DOCUMENT EXCERPT START

OPEC expresses desire to balance the interests of oil-producing nations and oil-consuming nations. The group tries to maintain stable oil prices by managing production levels and influencing global supply.

This happens through production quotas agreed upon at OPEC meetings. Members decide how much oil they will collectively produce. By adjusting quotas, OPEC influences global supply and demand, affecting prices.
For example OPEC in collaboration with non-member nations implements production cuts of 9.7 million barrels per day during COVID-19, affecting global prices and ensuring market stability during the crisis.
Recently, oil prices fall due to US tariffs and higher production by OPEC. This follows a decision by Saudi Arabia and other producers to increase crude output, a total surprise to the markets.

Problems & Controversies
Despite stated goals, OPEC has numerous problems and controversies throughout its existence.

DOCUMENT EXCERPT END
RECORDS START

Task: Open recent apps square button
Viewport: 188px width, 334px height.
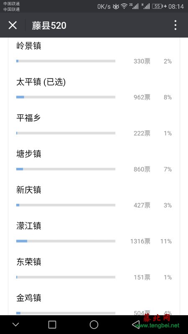Action: [52, 324]
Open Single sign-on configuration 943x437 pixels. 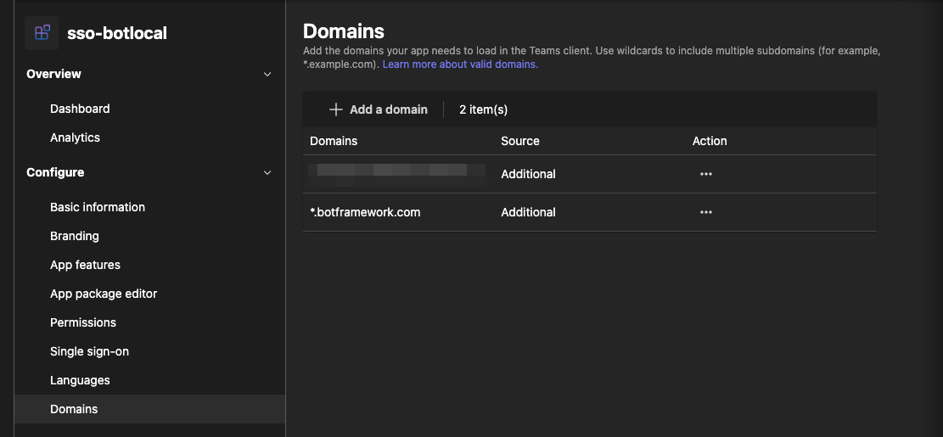pos(89,351)
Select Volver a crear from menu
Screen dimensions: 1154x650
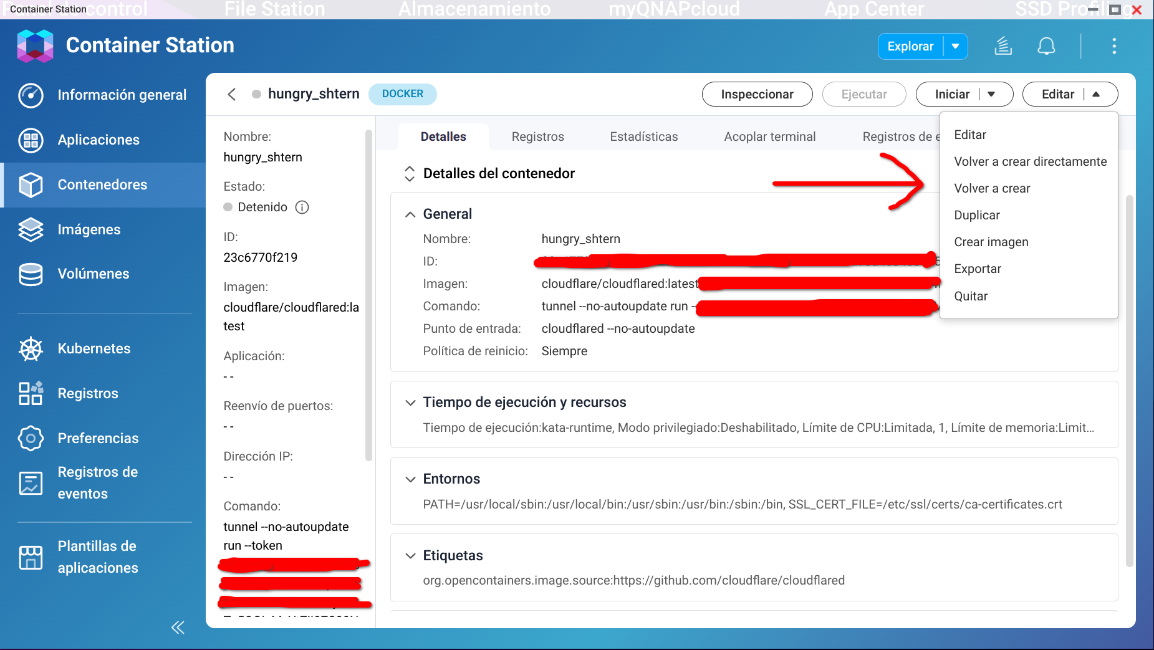tap(992, 188)
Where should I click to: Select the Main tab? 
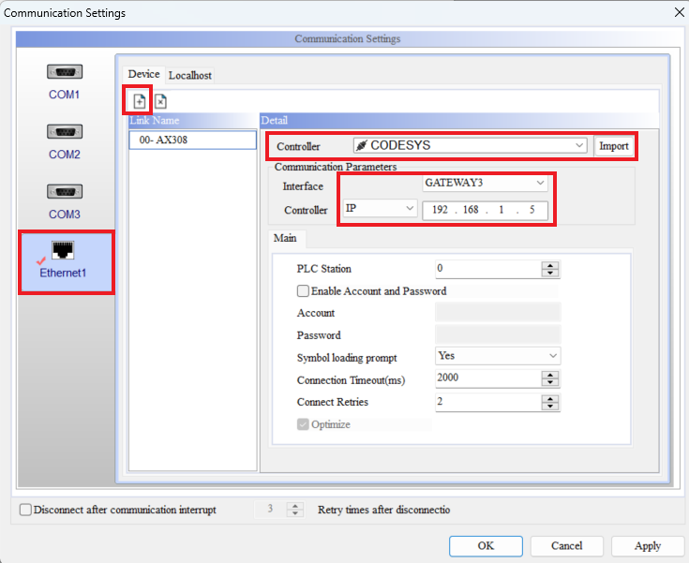[285, 238]
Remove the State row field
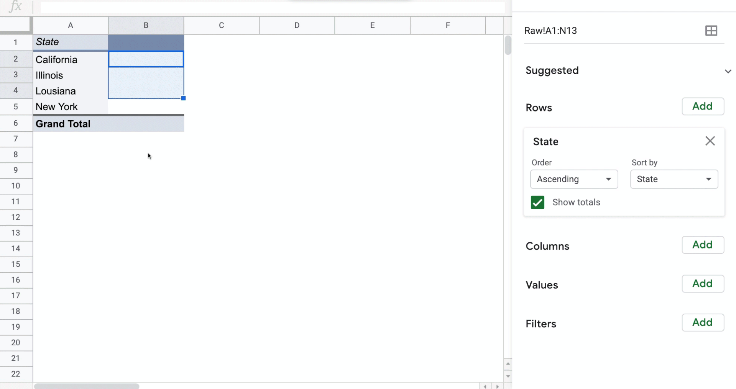The image size is (736, 389). pyautogui.click(x=710, y=141)
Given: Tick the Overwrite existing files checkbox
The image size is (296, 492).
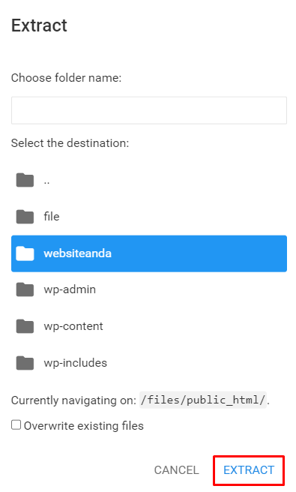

RECORDS END

_ACTIONS TO TAKE_:
(1) In the OPEC passage, turn the paragraph that begins "OPEC expresses desire" into a short bulleted list that keeps its main facts.
(2) Write what comes next in the OPEC passage, starting after its final sentence.

_OUTPUTS BY TASK_:
(1)
- OPEC aims to balance the interests of oil-producing and oil-consuming nations.
- It tries to keep oil prices stable by managing production levels.
- It also seeks to influence global supply.

(2)
Internal Disagreements: Reaching consensus among diverse member states with varying economic and political interests can be difficult. Quota disputes and pricing disagreements are common.
For instance, countries like Saudi Arabia advocate for cuts to bolster prices. Others with less capacity, like Nigeria, want to increase output for quick economic gain. This can lead to tensions at meetings.
Geopolitical Instability: The Middle East, a region heavily represented by OPEC, is known for its political volatility. Conflicts and tensions within the Middle East disrupt oil production and supply, affecting global markets.

Increasing Non-OPEC Production: Emergence of significant oil production from nations outside OPEC, like US with its controversial shale oil fracking; Russia, Brazil, China and Canada, erode OPEC's market share and weight.
Rise of Renewables: The global push towards renewable energy sources, fueled by climate change concerns, is a long-term threat to the demand for oil and, consequently, the power of OPEC.
Price Volatility and Economic Impact: OPEC's decisions can have a significant impact on global economic stability. Large fluctuations in oil prices can trigger inflation, economic recessions and short tempers.
Geopolitical tensions strain OPEC's effectiveness. Sanctions on countries like Iran disrupt production capabilities, causing market instability and unpredictable price swings.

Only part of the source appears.